• _Exercise details_
In full and without alteration, write out the lines below.

• _Data records_

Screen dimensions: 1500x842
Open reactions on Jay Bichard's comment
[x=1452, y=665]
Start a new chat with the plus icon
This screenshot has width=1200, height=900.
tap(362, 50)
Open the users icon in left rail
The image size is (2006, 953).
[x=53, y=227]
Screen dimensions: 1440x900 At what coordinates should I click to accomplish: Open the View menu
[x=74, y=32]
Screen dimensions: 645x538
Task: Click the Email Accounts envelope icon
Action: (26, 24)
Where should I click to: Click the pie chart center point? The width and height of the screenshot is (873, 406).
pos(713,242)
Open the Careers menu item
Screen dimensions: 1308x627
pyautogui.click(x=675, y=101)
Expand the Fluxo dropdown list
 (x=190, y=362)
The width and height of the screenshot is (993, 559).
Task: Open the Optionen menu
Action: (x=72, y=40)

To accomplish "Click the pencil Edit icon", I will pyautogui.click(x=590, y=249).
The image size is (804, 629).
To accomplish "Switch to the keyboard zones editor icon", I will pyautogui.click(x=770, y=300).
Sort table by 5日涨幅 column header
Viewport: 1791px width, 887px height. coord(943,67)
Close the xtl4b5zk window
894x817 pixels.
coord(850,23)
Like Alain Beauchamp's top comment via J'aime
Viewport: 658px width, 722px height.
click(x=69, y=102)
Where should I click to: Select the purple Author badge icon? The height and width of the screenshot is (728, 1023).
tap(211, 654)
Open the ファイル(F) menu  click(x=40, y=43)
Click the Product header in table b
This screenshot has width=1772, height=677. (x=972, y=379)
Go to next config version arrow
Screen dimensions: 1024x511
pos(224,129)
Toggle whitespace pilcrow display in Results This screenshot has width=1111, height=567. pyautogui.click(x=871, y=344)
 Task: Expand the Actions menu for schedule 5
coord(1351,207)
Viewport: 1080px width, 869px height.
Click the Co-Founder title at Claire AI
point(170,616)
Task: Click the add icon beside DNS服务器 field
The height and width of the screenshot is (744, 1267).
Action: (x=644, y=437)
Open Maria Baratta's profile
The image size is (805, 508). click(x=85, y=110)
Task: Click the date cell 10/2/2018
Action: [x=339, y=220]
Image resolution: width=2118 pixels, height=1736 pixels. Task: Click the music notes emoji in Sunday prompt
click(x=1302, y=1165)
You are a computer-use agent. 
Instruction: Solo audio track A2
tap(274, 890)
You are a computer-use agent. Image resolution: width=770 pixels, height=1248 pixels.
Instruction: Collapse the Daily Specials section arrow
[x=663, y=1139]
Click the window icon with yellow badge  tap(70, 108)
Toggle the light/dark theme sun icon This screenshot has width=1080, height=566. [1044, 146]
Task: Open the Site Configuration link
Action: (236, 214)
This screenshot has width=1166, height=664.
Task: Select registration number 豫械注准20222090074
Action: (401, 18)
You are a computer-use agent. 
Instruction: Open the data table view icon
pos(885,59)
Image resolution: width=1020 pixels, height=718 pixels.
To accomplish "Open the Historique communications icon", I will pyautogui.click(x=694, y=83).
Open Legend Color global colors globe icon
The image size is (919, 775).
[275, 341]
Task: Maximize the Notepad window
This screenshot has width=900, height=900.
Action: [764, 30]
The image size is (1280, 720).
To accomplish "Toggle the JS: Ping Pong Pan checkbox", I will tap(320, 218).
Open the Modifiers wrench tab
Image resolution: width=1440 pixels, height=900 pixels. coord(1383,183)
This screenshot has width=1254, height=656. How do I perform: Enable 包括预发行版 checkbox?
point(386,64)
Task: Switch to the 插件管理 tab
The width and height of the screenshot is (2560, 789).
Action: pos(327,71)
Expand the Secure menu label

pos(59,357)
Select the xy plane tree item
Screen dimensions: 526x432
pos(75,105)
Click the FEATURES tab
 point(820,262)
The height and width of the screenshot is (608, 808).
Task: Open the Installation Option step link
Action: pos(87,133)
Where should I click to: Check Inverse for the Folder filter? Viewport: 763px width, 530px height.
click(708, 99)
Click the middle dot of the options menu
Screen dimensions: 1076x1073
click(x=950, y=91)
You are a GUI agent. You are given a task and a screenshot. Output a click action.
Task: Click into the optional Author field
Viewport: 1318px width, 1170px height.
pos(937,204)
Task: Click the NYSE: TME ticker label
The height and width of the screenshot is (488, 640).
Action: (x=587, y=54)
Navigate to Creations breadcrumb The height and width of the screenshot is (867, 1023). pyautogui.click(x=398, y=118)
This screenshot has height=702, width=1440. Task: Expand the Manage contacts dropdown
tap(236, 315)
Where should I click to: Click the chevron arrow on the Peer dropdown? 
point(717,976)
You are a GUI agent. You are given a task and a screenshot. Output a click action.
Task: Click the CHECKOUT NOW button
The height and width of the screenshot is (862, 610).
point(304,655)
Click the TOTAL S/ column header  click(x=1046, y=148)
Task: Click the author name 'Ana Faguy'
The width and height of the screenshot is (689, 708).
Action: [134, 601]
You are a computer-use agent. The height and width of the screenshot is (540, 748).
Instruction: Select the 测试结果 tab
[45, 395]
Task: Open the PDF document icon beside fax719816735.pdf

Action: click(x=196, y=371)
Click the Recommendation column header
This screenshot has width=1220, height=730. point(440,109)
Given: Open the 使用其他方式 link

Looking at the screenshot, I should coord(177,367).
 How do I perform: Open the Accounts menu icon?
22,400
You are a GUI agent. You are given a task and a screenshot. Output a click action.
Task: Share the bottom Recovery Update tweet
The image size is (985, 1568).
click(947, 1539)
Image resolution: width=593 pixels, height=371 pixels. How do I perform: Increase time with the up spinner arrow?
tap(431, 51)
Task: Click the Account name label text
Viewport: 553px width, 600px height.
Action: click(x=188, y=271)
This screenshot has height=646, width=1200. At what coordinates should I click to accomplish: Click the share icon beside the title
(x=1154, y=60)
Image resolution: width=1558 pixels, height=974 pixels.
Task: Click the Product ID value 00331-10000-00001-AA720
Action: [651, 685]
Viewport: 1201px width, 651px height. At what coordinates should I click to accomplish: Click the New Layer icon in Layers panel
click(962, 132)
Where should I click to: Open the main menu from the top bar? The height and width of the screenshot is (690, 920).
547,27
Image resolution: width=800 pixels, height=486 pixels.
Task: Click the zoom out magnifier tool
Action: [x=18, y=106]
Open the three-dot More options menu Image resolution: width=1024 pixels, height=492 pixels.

• _Finished task_
Screen dimensions: 1500x842
Open reactions on Jay Bichard's comment
[x=1452, y=665]
Start a new chat with the plus icon
This screenshot has width=1200, height=900.
tap(362, 50)
Open the users icon in left rail
The image size is (2006, 953).
[x=53, y=227]
Screen dimensions: 1440x900 At what coordinates should I click to accomplish: Open the View menu
[x=74, y=32]
Screen dimensions: 645x538
Task: Click the Email Accounts envelope icon
Action: (26, 24)
Where should I click to: Click the pie chart center point? The width and height of the screenshot is (873, 406).
pos(713,242)
Open the Careers menu item
Screen dimensions: 1308x627
pyautogui.click(x=675, y=101)
Expand the Fluxo dropdown list
 (x=190, y=362)
The width and height of the screenshot is (993, 559).
Task: Open the Optionen menu
Action: (x=72, y=40)

To accomplish "Click the pencil Edit icon", I will pyautogui.click(x=590, y=249).
The image size is (804, 629).
To accomplish "Switch to the keyboard zones editor icon", I will pyautogui.click(x=770, y=300).
Sort table by 5日涨幅 column header
Viewport: 1791px width, 887px height. coord(943,67)
Close the xtl4b5zk window
894x817 pixels.
coord(850,23)
Like Alain Beauchamp's top comment via J'aime
Viewport: 658px width, 722px height.
click(x=69, y=102)
Where should I click to: Select the purple Author badge icon? The height and width of the screenshot is (728, 1023).
tap(211, 654)
Open the ファイル(F) menu  click(x=40, y=43)
Click the Product header in table b
This screenshot has width=1772, height=677. (x=972, y=379)
Go to next config version arrow
Screen dimensions: 1024x511
pos(224,129)
Toggle whitespace pilcrow display in Results This screenshot has width=1111, height=567. pyautogui.click(x=871, y=344)
 Task: Expand the Actions menu for schedule 5
coord(1351,207)
Viewport: 1080px width, 869px height.
Click the Co-Founder title at Claire AI
point(170,616)
Task: Click the add icon beside DNS服务器 field
The height and width of the screenshot is (744, 1267).
Action: (x=644, y=437)
Open Maria Baratta's profile
The image size is (805, 508). click(x=85, y=110)
Task: Click the date cell 10/2/2018
Action: [x=339, y=220]
Image resolution: width=2118 pixels, height=1736 pixels. Task: Click the music notes emoji in Sunday prompt
click(x=1302, y=1165)
You are a computer-use agent. 
Instruction: Solo audio track A2
tap(274, 890)
You are a computer-use agent. Image resolution: width=770 pixels, height=1248 pixels.
Instruction: Collapse the Daily Specials section arrow
[x=663, y=1139]
Click the window icon with yellow badge  tap(70, 108)
Toggle the light/dark theme sun icon This screenshot has width=1080, height=566. [1044, 146]
Task: Open the Site Configuration link
Action: (236, 214)
This screenshot has width=1166, height=664.
Task: Select registration number 豫械注准20222090074
Action: (401, 18)
You are a computer-use agent. 
Instruction: Open the data table view icon
pos(885,59)
Image resolution: width=1020 pixels, height=718 pixels.
To accomplish "Open the Historique communications icon", I will pyautogui.click(x=694, y=83).
Open Legend Color global colors globe icon
The image size is (919, 775).
[275, 341]
Task: Maximize the Notepad window
This screenshot has width=900, height=900.
Action: [764, 30]
The image size is (1280, 720).
To accomplish "Toggle the JS: Ping Pong Pan checkbox", I will tap(320, 218).
Open the Modifiers wrench tab
Image resolution: width=1440 pixels, height=900 pixels. coord(1383,183)
This screenshot has width=1254, height=656. How do I perform: Enable 包括预发行版 checkbox?
point(386,64)
Task: Switch to the 插件管理 tab
The width and height of the screenshot is (2560, 789).
Action: pos(327,71)
Expand the Secure menu label

pos(59,357)
Select the xy plane tree item
Screen dimensions: 526x432
pos(75,105)
Click the FEATURES tab
 point(820,262)
The height and width of the screenshot is (608, 808).
Task: Open the Installation Option step link
Action: pos(87,133)
Where should I click to: Check Inverse for the Folder filter? Viewport: 763px width, 530px height.
click(708, 99)
Click the middle dot of the options menu
Screen dimensions: 1076x1073
click(x=950, y=91)
You are a GUI agent. You are given a task and a screenshot. Output a click action.
Task: Click into the optional Author field
Viewport: 1318px width, 1170px height.
pos(937,204)
Task: Click the NYSE: TME ticker label
The height and width of the screenshot is (488, 640).
Action: (x=587, y=54)
Navigate to Creations breadcrumb The height and width of the screenshot is (867, 1023). pyautogui.click(x=398, y=118)
This screenshot has height=702, width=1440. Task: Expand the Manage contacts dropdown
tap(236, 315)
Where should I click to: Click the chevron arrow on the Peer dropdown? 
point(717,976)
You are a GUI agent. You are given a task and a screenshot. Output a click action.
Task: Click the CHECKOUT NOW button
The height and width of the screenshot is (862, 610).
point(304,655)
Click the TOTAL S/ column header  click(x=1046, y=148)
Task: Click the author name 'Ana Faguy'
The width and height of the screenshot is (689, 708).
Action: [134, 601]
You are a computer-use agent. The height and width of the screenshot is (540, 748).
Instruction: Select the 测试结果 tab
[45, 395]
Task: Open the PDF document icon beside fax719816735.pdf

Action: click(x=196, y=371)
Click the Recommendation column header
This screenshot has width=1220, height=730. point(440,109)
Given: Open the 使用其他方式 link

Looking at the screenshot, I should coord(177,367).
 How do I perform: Open the Accounts menu icon?
22,400
You are a GUI agent. You are given a task and a screenshot. Output a click action.
Task: Share the bottom Recovery Update tweet
The image size is (985, 1568).
click(947, 1539)
Image resolution: width=593 pixels, height=371 pixels. How do I perform: Increase time with the up spinner arrow?
tap(431, 51)
Task: Click the Account name label text
Viewport: 553px width, 600px height.
Action: click(x=188, y=271)
This screenshot has height=646, width=1200. At what coordinates should I click to accomplish: Click the share icon beside the title
(x=1154, y=60)
Image resolution: width=1558 pixels, height=974 pixels.
Task: Click the Product ID value 00331-10000-00001-AA720
Action: [651, 685]
Viewport: 1201px width, 651px height. At what coordinates should I click to accomplish: Click the New Layer icon in Layers panel
click(962, 132)
Where should I click to: Open the main menu from the top bar? The height and width of the screenshot is (690, 920).
547,27
Image resolution: width=800 pixels, height=486 pixels.
Task: Click the zoom out magnifier tool
Action: [x=18, y=106]
Open the three-dot More options menu Image resolution: width=1024 pixels, height=492 pixels.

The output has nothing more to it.